The residual magmas from anorthosites or from high-P differentiation of tholeiitic magmas may form potassic ferroan granites (Anderson et al., 2003; Whitaker et al., 2008). Extreme fractional crystallization or partial melting of basalts that are transitional between tholeiite and alkali basalt could lead to the formation of peralkaline granites (Barberi et al., 1975; Loiselle & Wones, 1979), although peralkaline granites may also form by assimilation of siliceous crust by phonolitic magmas (e.g. Kangerlussuaq; Riishuus et al., 2008). Finally, differentiation of alkali basalts and basanites will lead to the formation of nepheline syenites (Fig. 13). These syenites are likely to be metaluminous, unless the original magma had rather low abundances of normative An, in which case the plagioclase effect could cause these nepheline syenites to be peralkaline (Bowen, 1945).

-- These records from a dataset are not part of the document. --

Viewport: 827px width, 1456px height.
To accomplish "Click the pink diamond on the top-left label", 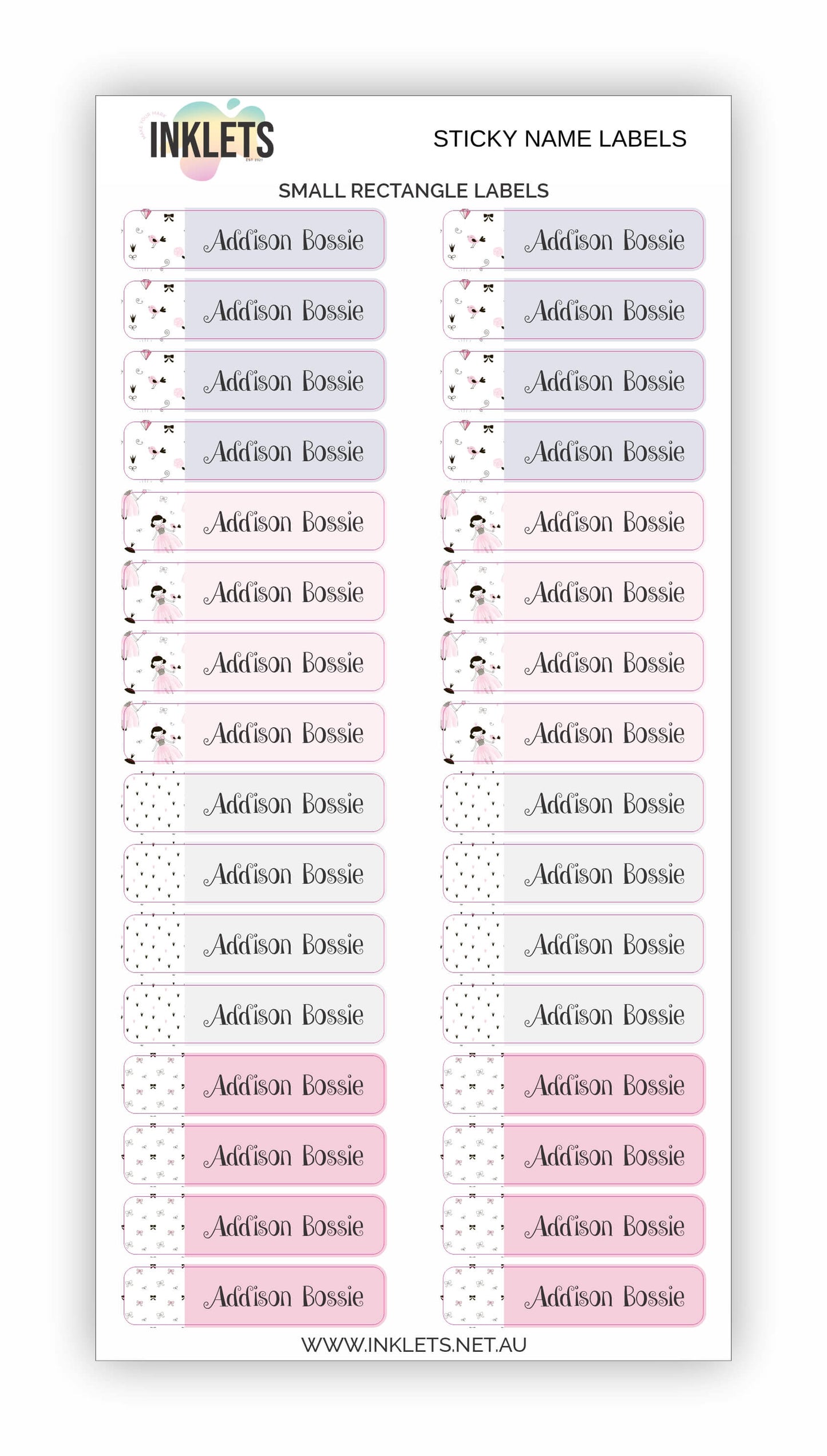I will pos(146,214).
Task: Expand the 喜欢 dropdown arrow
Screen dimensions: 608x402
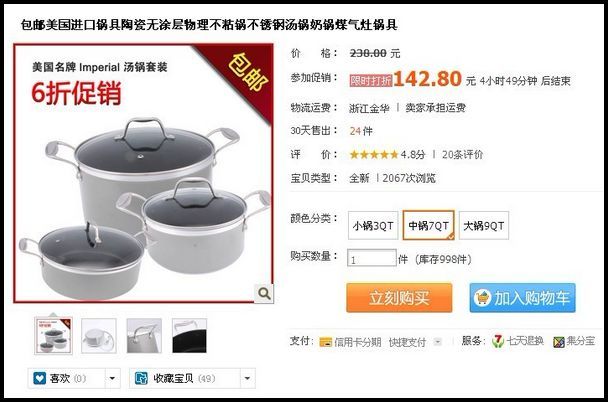Action: pos(112,378)
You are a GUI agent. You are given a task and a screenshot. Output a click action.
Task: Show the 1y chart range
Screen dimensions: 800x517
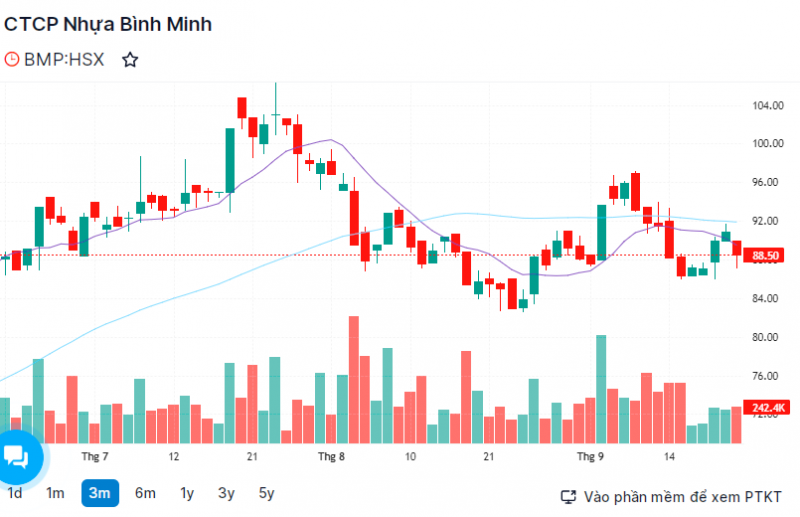187,493
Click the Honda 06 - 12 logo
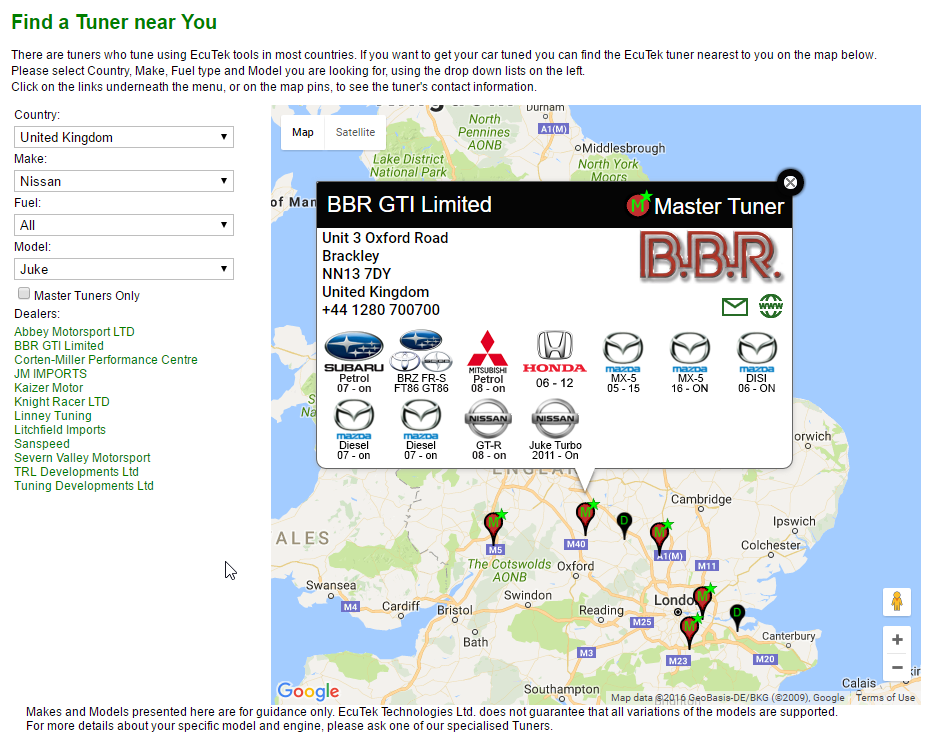This screenshot has height=744, width=940. click(x=554, y=351)
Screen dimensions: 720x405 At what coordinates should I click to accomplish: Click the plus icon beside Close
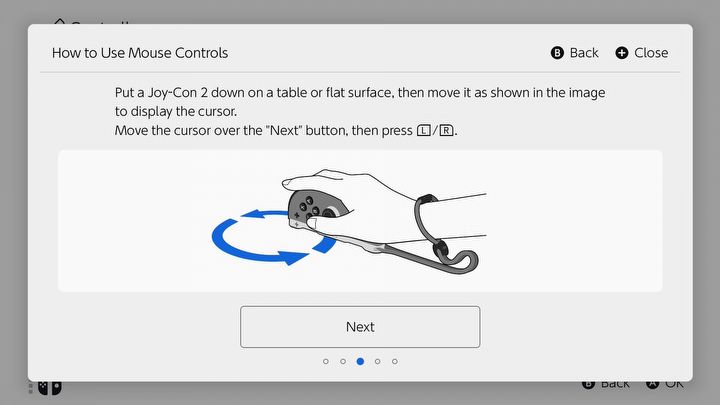tap(622, 53)
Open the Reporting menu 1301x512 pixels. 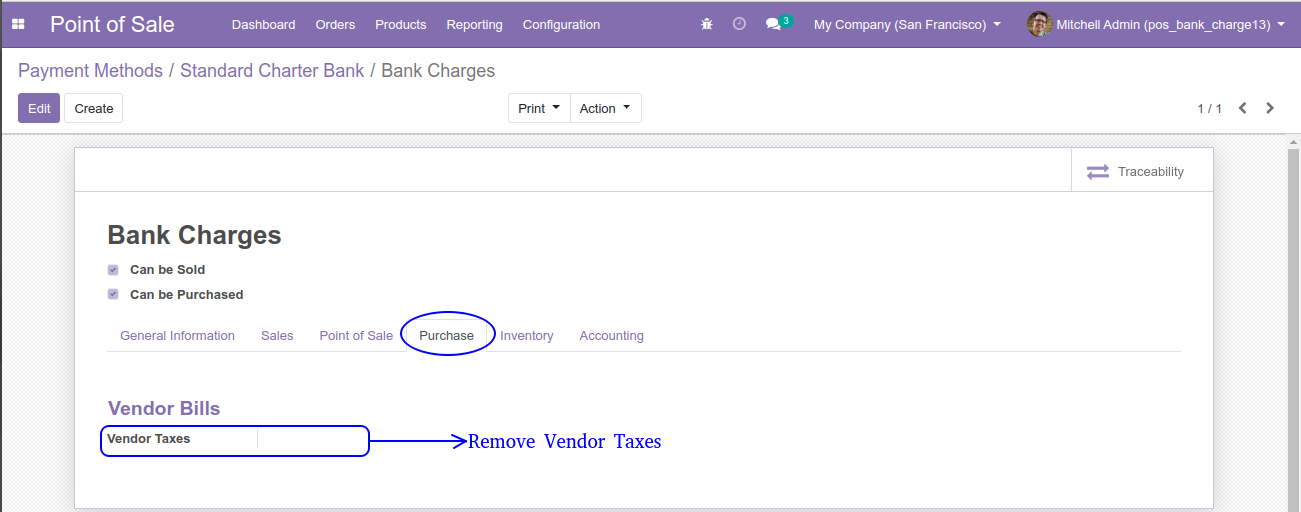click(x=475, y=24)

Application to mafic rocks
Although in this paper we have plotted suites of rocks that contain samples with silica contents as low as 40%, our classification scheme does not distinguish well various types of basaltic rocks: basanite, alkali basalt, oceanic tholeiites, mid-ocean ridge basalts (MORB), and arc basalts all plot in the same area on MALI diagrams (Fig. 14a). Therefore, although MALI diagrams may depict the evolution of alkalis in mafic rocks, we suggest that the alkalic – alkali – calcic – calc-alkalic – calcic boundaries on the MALI diagrams are not usefully applied to rocks that have silica contents lower than 52%. We have chosen this silica value for two reasons. First, it marks the boundary between intermediate and mafic rocks (Le Maitre, 1989) and is a logical place to make a break. Second, the MALI diagram distinguishes suites of rocks dominated by feldspars (or feldspathoids) and mafic rocks are dominated instead by pyroxenes or amphiboles.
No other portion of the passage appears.